Ce résultat est un peu meilleur que les prévisions de la banque, qui anticipait un affaissement de son bénéfice de 15 à 20%.

Première grande banque française à publier ses résultats pour l’année dernière, elle a rapporté un produit net bancaire (PNB), équivalent du chiffre d’affaires pour le secteur, stabilisé à 44,28 milliards d’euros (-0,7%).

Outre la crise économique provoquée par le coronavirus, BNP Paribas a souffert de l’appréciation de l’euro face aux autres principales devises.

La baisse des coût de gestion de 3,6% a ainsi permis de limiter l’érosion du bénéfice.

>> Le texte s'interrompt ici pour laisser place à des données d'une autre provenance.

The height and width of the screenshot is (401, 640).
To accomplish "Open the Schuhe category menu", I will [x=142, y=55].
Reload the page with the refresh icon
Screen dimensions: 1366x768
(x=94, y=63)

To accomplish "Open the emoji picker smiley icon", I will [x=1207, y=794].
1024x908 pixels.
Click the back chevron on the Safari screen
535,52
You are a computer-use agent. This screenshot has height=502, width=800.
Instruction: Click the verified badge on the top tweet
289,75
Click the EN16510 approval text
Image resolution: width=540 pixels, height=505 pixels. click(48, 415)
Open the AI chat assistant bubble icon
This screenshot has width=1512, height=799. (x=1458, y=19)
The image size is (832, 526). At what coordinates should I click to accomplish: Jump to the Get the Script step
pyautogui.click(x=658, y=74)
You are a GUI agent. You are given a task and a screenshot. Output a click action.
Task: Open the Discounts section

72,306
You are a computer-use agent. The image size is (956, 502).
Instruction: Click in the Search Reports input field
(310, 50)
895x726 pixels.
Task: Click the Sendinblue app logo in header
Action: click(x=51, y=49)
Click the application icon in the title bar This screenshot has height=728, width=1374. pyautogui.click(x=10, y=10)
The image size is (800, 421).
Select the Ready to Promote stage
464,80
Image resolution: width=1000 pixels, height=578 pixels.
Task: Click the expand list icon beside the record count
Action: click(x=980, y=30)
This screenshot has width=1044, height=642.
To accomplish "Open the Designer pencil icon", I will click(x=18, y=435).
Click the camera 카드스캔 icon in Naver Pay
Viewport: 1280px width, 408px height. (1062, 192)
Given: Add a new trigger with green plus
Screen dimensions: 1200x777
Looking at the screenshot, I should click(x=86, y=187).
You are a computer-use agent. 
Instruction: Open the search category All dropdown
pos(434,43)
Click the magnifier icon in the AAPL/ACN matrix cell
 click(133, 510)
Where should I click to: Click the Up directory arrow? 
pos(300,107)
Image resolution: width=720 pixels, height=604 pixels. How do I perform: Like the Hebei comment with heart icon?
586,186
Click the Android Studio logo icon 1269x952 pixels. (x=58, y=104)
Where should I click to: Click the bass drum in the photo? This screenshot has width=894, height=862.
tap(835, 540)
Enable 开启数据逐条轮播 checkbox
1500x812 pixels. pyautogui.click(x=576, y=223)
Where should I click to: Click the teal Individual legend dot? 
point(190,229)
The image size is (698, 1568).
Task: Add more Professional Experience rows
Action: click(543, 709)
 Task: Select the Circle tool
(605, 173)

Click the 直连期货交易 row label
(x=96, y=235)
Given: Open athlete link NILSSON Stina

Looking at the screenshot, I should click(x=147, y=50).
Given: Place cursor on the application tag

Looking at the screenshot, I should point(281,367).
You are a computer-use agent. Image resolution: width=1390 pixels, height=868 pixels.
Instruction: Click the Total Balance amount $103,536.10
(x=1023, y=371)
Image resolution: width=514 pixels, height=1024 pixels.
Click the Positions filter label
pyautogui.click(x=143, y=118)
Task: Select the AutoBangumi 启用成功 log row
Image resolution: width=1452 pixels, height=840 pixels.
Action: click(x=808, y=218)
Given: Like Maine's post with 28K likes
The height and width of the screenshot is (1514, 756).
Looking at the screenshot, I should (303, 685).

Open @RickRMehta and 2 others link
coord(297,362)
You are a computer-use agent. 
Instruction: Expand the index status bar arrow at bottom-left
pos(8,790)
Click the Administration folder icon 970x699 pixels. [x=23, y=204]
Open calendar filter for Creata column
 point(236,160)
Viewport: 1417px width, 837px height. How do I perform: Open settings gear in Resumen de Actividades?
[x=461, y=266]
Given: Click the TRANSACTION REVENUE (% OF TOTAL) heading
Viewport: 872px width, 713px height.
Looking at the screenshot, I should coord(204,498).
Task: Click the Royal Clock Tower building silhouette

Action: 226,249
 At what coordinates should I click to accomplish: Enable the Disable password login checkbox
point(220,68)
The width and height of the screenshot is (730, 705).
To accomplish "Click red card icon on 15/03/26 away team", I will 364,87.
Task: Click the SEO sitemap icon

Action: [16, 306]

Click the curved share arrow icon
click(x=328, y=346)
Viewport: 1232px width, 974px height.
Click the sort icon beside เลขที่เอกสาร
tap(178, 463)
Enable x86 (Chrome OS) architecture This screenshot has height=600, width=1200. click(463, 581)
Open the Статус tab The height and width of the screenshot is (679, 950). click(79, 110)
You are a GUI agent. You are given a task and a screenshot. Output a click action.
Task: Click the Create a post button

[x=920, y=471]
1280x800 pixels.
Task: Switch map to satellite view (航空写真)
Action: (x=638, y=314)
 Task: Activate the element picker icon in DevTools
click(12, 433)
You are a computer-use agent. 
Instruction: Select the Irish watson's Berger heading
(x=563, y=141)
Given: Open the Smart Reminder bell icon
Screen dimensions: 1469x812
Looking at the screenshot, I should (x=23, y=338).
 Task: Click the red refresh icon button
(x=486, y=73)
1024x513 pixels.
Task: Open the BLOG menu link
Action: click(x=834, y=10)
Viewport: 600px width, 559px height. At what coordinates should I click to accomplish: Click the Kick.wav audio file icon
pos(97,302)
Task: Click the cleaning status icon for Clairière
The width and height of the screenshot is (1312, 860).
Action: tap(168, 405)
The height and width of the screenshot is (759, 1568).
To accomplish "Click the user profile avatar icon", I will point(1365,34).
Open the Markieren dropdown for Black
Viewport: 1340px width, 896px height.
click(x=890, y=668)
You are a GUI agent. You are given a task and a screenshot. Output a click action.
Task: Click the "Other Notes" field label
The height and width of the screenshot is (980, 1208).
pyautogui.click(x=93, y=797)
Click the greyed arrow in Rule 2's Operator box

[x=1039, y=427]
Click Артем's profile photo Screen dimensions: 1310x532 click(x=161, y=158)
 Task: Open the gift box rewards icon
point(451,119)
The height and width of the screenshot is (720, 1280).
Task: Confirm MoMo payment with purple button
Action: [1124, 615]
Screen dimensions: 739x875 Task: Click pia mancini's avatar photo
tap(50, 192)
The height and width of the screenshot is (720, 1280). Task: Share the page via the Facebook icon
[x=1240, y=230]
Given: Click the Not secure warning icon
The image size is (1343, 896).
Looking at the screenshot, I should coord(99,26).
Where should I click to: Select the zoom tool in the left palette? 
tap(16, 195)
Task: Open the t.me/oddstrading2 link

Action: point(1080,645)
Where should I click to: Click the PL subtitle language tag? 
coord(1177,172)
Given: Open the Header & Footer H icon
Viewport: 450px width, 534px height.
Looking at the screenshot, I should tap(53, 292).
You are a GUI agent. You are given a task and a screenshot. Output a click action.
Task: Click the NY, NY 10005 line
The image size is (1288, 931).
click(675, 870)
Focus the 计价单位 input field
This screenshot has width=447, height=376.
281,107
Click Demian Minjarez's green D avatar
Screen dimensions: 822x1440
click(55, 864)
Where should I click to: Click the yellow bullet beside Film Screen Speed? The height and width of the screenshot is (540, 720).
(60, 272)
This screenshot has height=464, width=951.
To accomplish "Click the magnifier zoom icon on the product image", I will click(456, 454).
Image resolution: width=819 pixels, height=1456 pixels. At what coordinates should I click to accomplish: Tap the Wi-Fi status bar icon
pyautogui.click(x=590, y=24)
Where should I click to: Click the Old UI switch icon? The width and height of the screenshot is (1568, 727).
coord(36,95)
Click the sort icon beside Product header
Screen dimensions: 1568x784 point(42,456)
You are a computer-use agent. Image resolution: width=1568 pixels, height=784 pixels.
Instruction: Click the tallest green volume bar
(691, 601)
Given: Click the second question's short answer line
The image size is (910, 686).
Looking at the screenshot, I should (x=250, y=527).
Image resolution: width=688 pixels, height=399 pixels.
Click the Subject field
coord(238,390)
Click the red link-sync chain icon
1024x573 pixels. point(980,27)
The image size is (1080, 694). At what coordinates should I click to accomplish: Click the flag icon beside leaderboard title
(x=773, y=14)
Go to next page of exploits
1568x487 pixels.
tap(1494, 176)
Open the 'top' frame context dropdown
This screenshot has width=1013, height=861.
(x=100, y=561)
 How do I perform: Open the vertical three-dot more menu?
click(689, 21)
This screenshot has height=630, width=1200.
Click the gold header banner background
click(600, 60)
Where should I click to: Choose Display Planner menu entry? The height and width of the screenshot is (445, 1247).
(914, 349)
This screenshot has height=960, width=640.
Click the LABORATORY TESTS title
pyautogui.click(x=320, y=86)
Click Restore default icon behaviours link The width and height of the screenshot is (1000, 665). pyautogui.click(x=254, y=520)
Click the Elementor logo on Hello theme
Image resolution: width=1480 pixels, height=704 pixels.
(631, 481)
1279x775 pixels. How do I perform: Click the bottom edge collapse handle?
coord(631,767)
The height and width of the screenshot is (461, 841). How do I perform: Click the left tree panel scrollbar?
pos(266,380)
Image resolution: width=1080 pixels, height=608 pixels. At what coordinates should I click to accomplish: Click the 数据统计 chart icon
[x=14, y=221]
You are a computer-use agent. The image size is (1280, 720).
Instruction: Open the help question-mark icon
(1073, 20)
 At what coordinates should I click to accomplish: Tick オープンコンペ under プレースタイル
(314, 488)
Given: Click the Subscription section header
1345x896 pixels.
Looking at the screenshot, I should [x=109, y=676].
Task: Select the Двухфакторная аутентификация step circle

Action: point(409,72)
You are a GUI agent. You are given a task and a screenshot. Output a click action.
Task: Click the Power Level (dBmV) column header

Pour 2021, le groupe bancaire table sur une « hausse modérée » des revenus, tirée par « la normalisation progressive de l’activité ».

Dans le détail, le groupe a surtout vu ses revenus s’éroder dans la division « International financial services », qui comprend crédit à la consommation, assurance, gestion privée et activités de banques de détail hors zone euro- avec une baisse du PNB de 7,2%, à 15,94 milliards.

En revanche, le groupe a vu ses revenus tirés par son activité banque de financement et d’investissement (BFI ou CIB en anglais), qui a progressé de 13,9%, à 13,76 milliards d’euros.

Le groupe prévoit de verser un dividende de 1,11 euro (21% du résultat) soit le maximum autorisé par la Banque centrale européenne.